I'm wondering how this "jives" with the Fort Belvoir SM-1 Nuclear Reactor being the first nuclear power reactor in the U.S. to provide electricity to a commercial power grid? Seems to me both can't be true.
This link shows that the Fort Belvoir SM-1 was the first hooked up to a commercial "grid" in 1957. Maybe the town of Arco wasn't part of a commercial grid.
Arco was the first town powered with nuclear energy. The, then existing, Atomic Energy Commission had a government reservation in Eastern Idaho only a few miles from Arco. This reservation is now called the Idaho National Laboratory. (But the locals still call it "the site" from the AEC Site days.)
The Experimental Breeder Reactor 1 (EBR1) at the AEC Site was exactly that, experimental. The powering of Arco was also only a test. The Arco test was short before the town went back on the main grid. I cannot see that the EBR1 would have been allowed on the grid or that its operators would have wanted that. It might help you to know that Arco has always been a very small town.
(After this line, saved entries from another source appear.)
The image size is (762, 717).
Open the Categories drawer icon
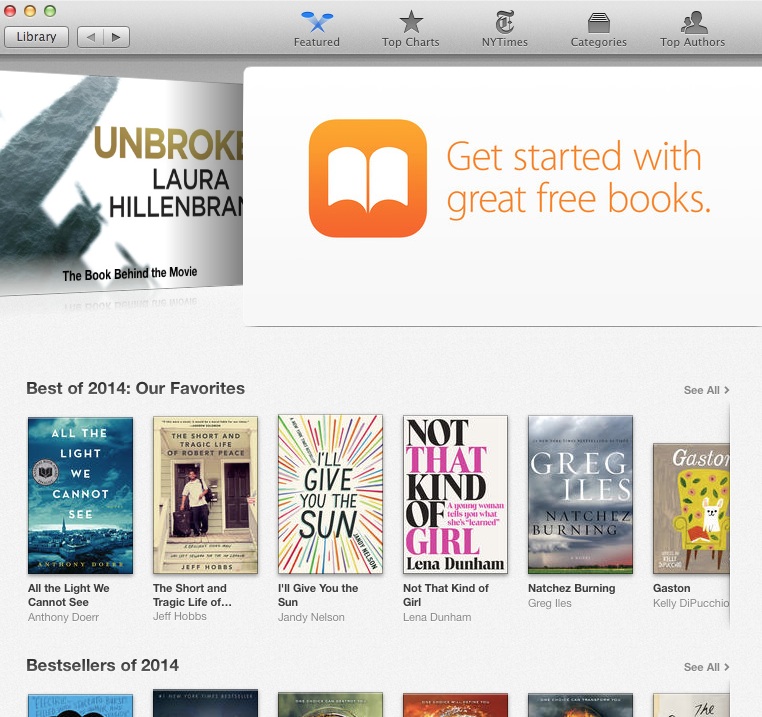pos(598,23)
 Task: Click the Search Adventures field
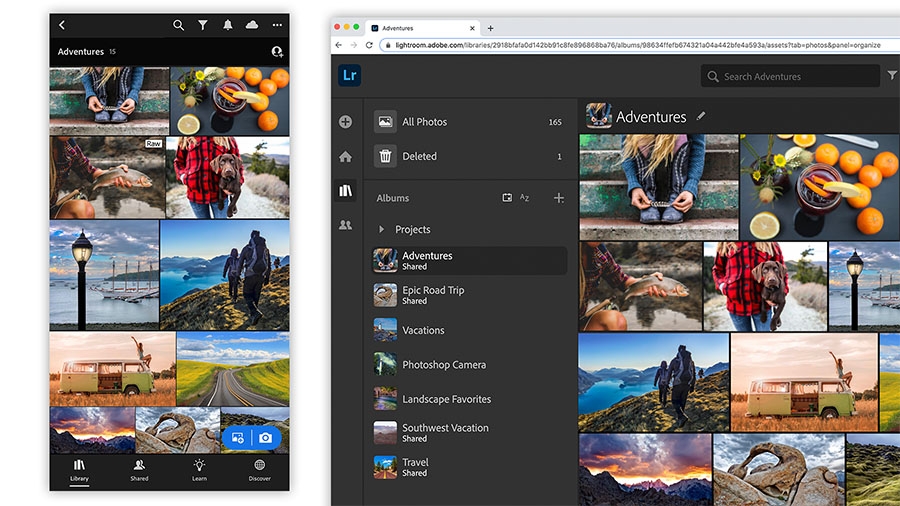790,76
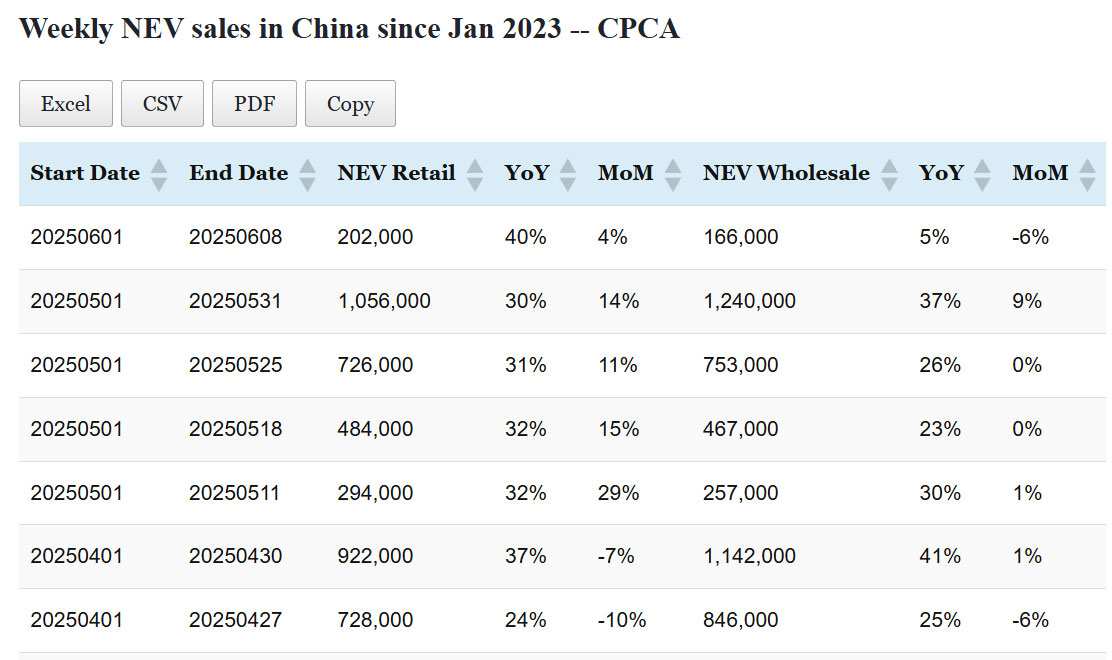Download the table as PDF
The image size is (1112, 660).
pyautogui.click(x=254, y=104)
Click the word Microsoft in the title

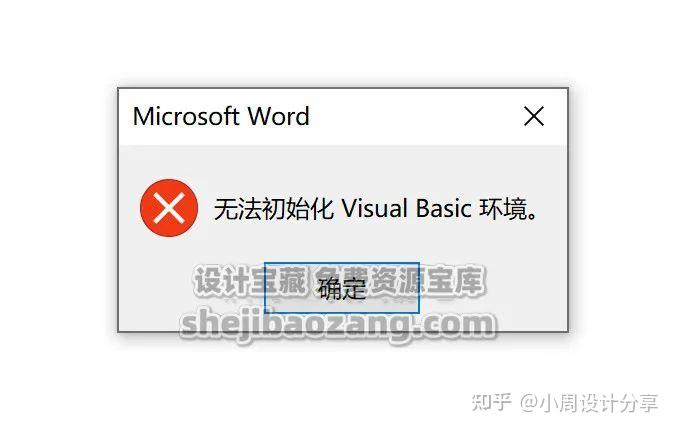tap(186, 116)
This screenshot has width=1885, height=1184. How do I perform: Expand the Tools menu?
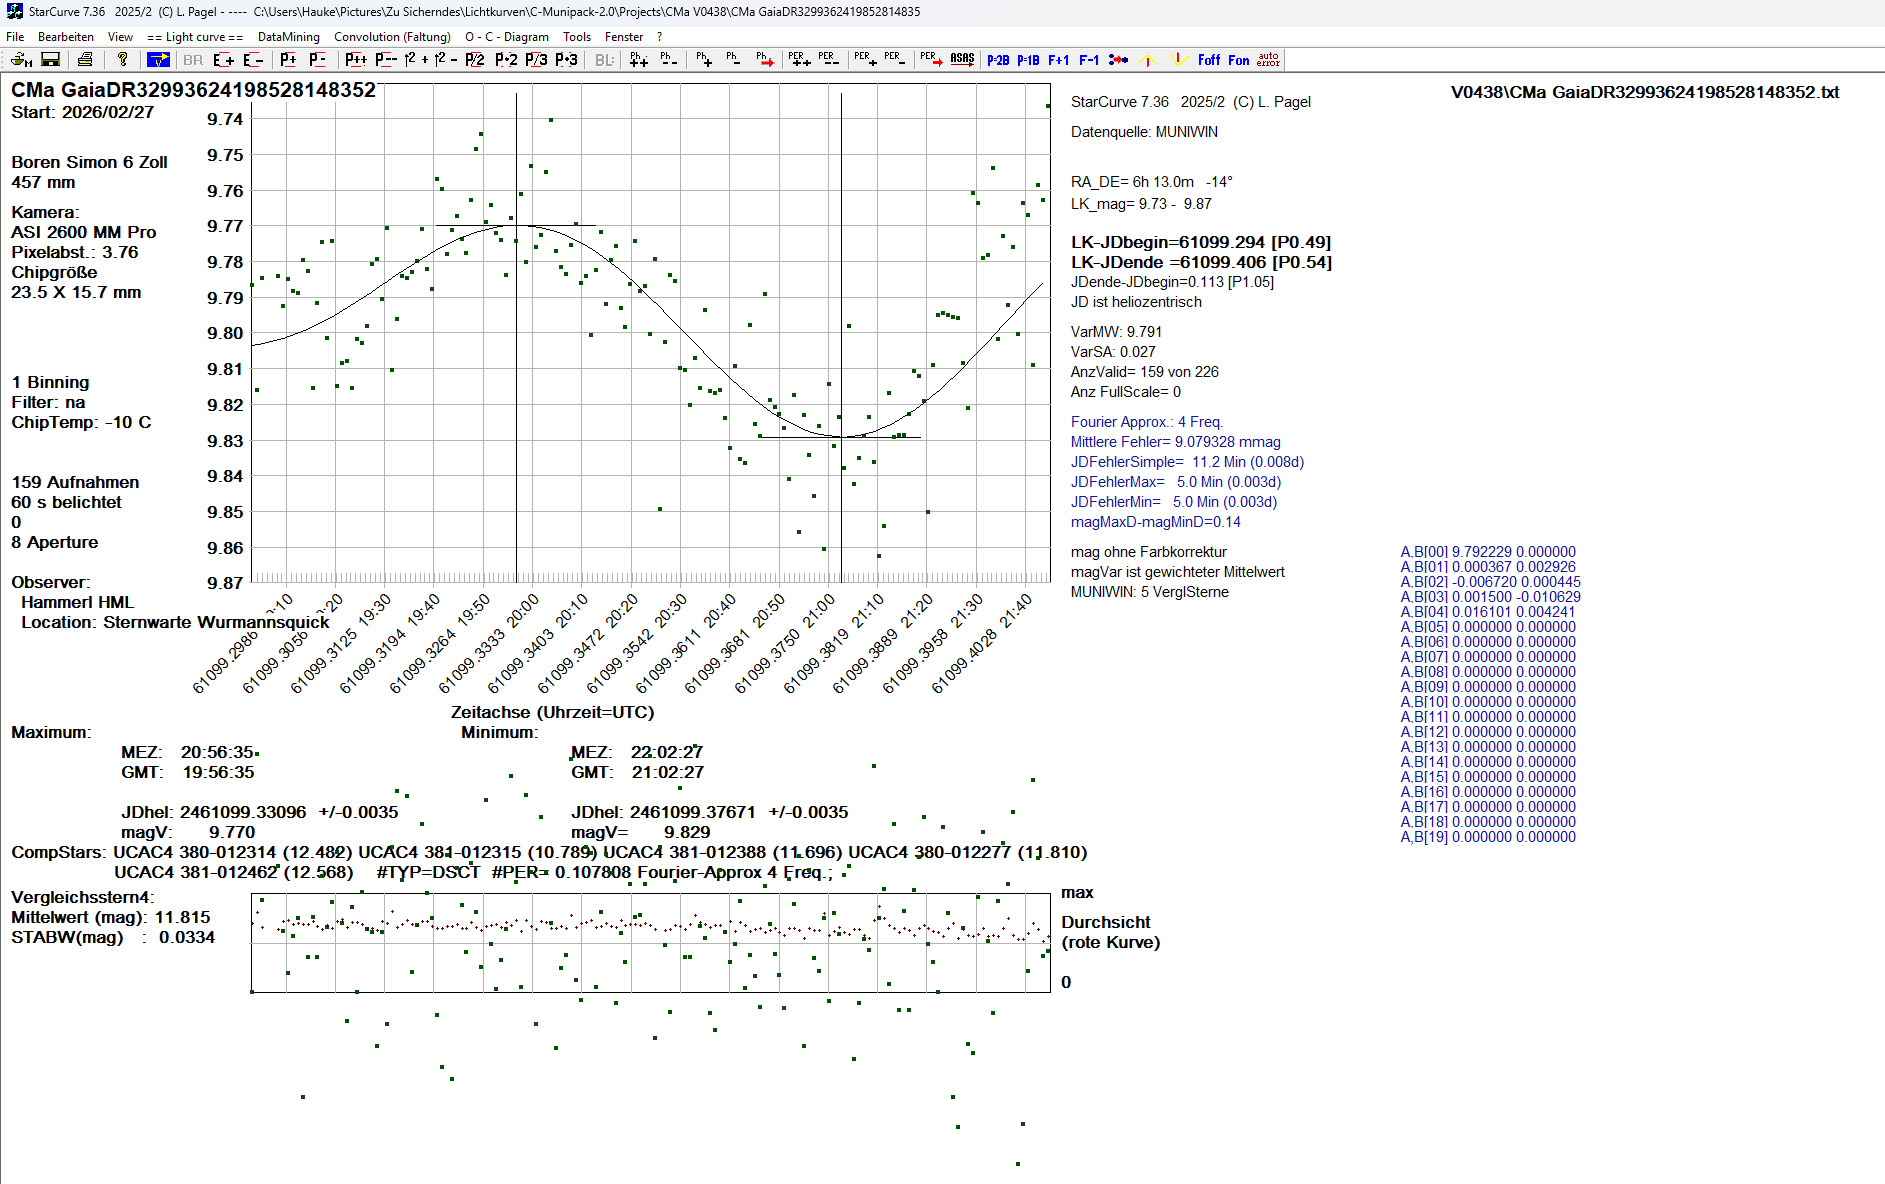576,37
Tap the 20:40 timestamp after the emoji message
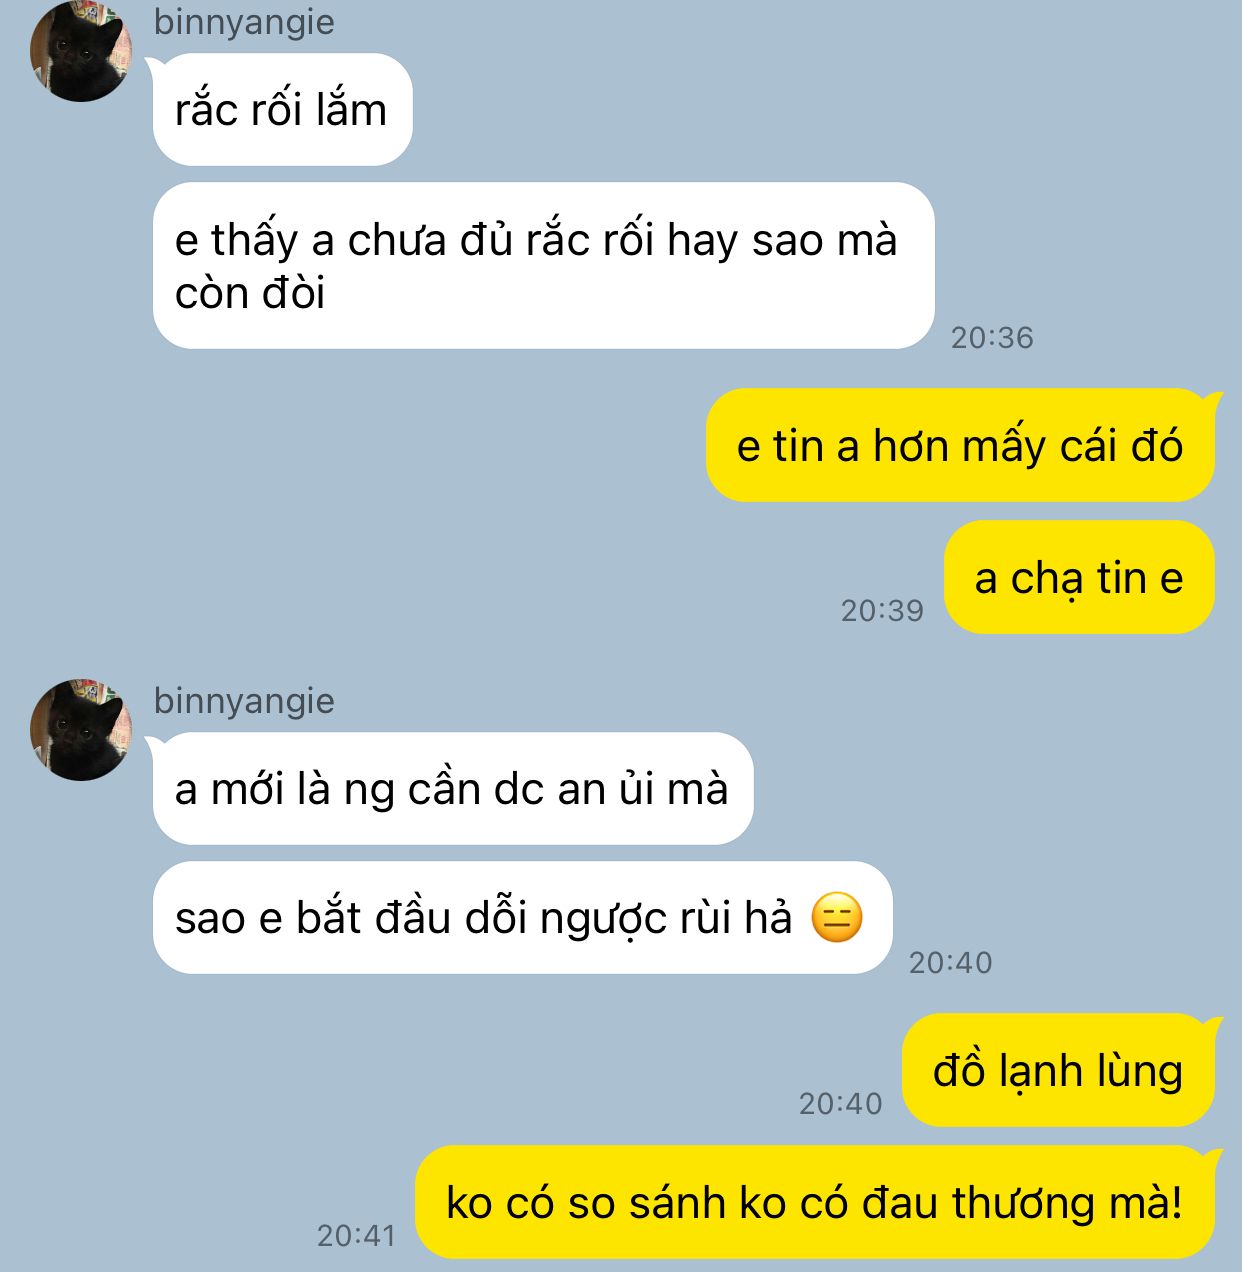 click(951, 963)
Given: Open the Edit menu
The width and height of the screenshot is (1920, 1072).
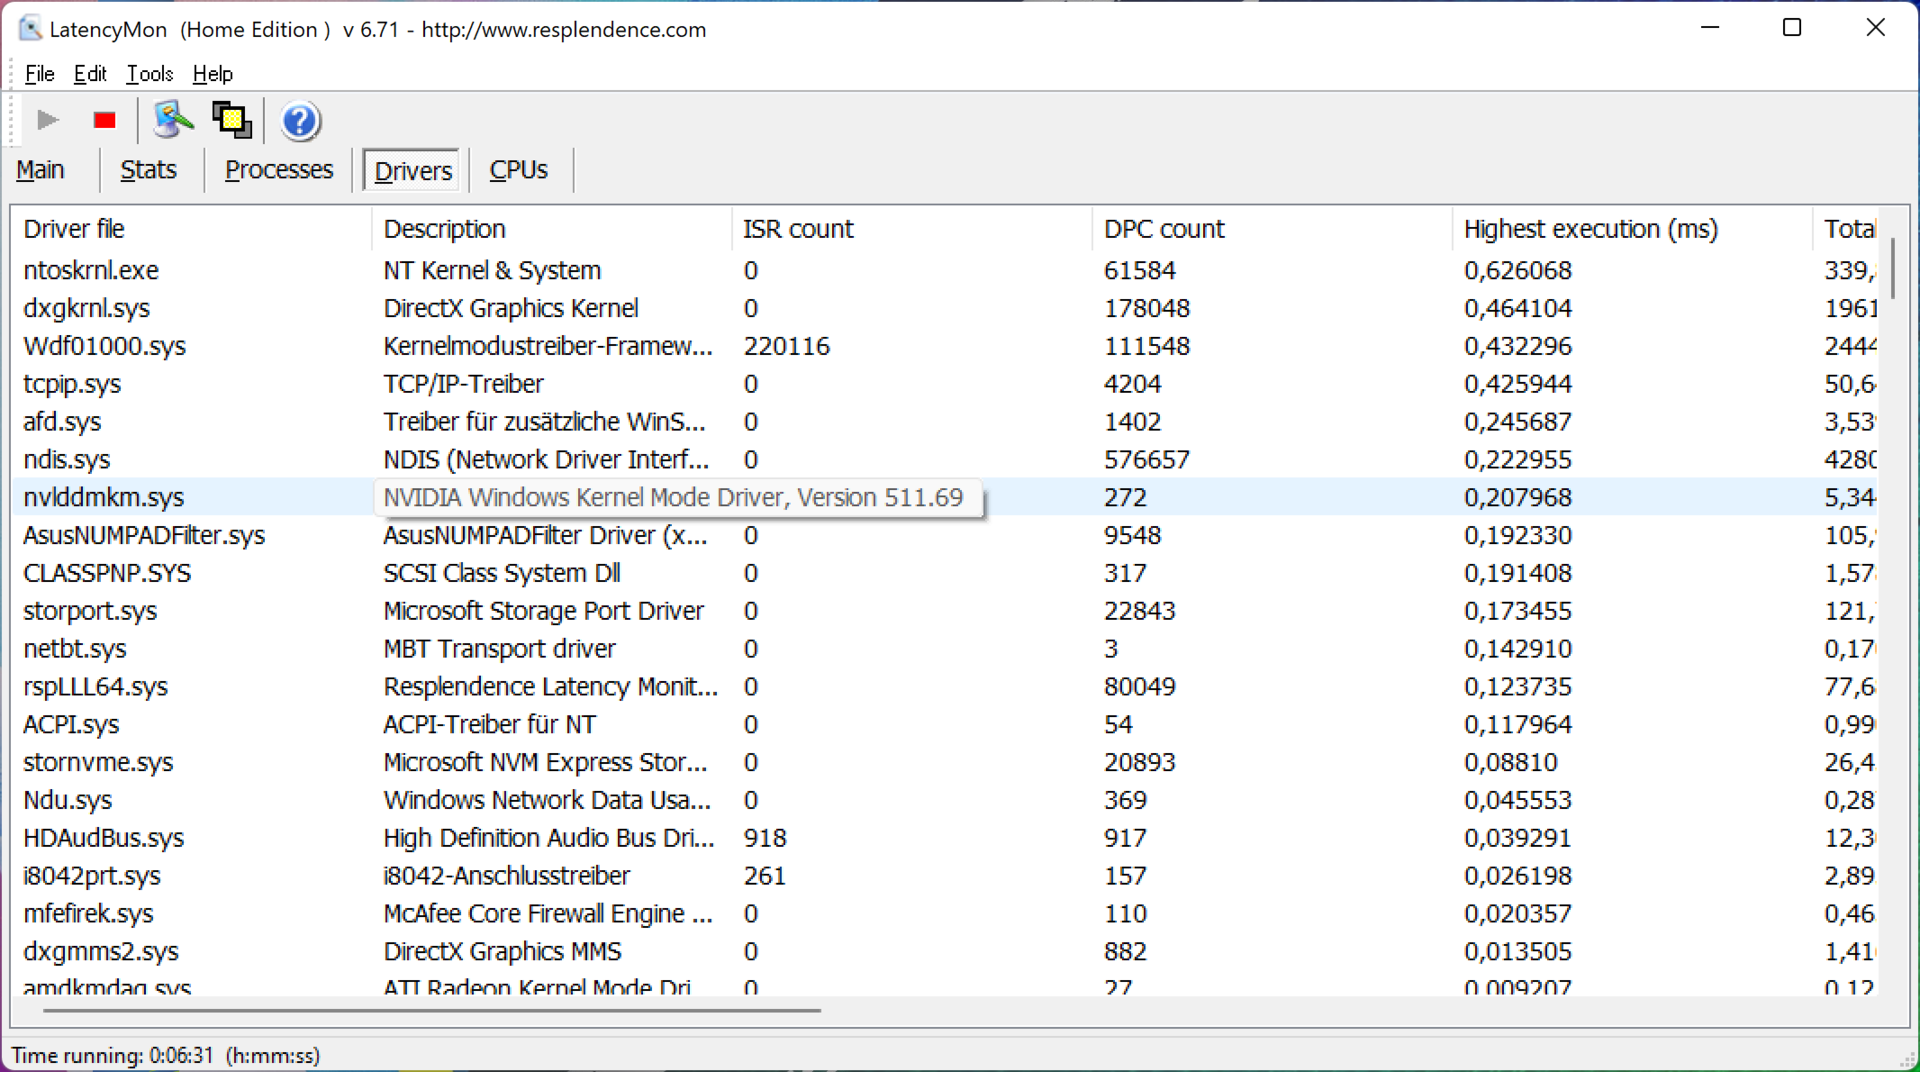Looking at the screenshot, I should coord(89,74).
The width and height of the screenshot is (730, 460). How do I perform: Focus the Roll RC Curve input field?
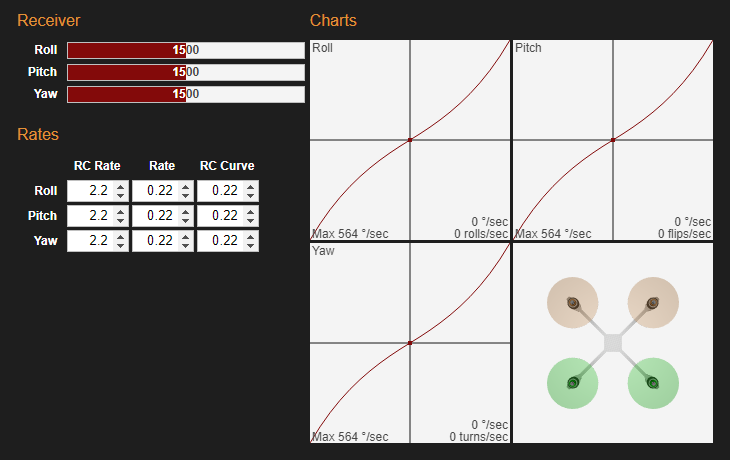coord(220,190)
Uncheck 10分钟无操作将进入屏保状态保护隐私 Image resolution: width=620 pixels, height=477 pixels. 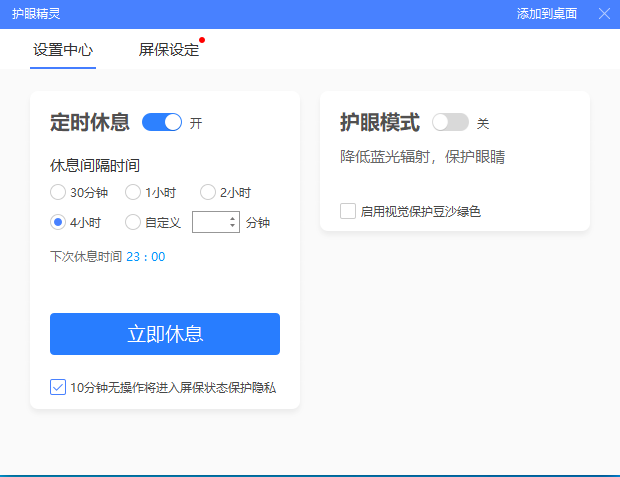tap(58, 387)
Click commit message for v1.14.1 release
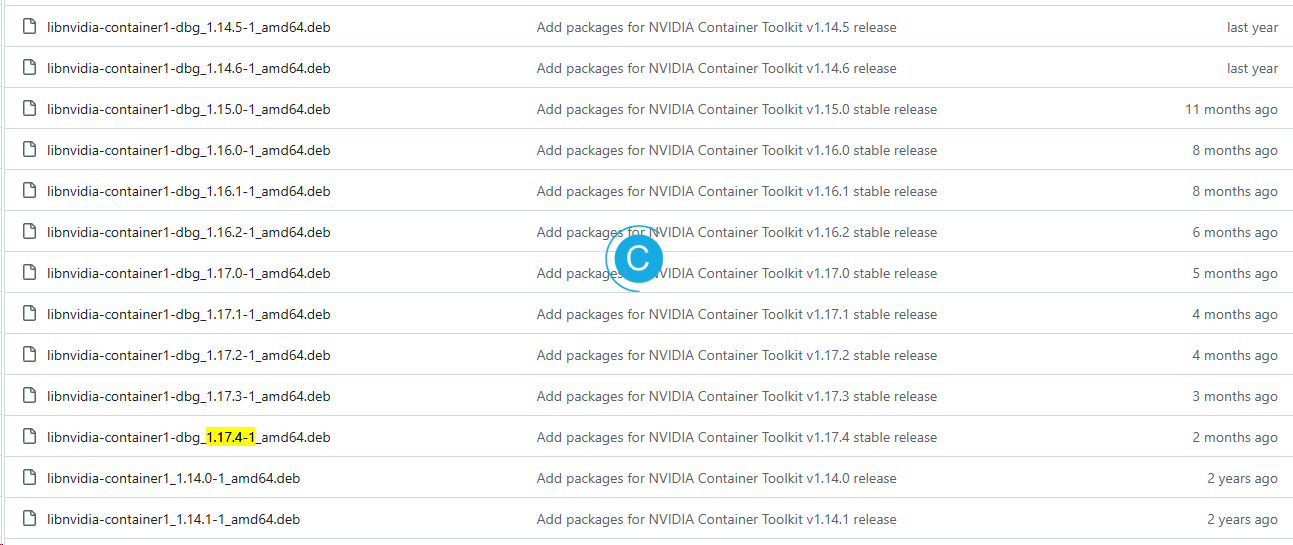 pos(716,519)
http://virtualglobetrotting.com/map/13574/
http://en.wikipedia.org/wiki/SM-1
The Experimental Breeder Reactor 1 (EBR1) at the AEC Site was exactly that, experimental. The powering of Arco was also only a test. The Arco test was short before the town went back on the main grid. I cannot see that the EBR1 would have been allowed on the grid or that its operators would have wanted that. It might help you to know that Arco has always been a very small town.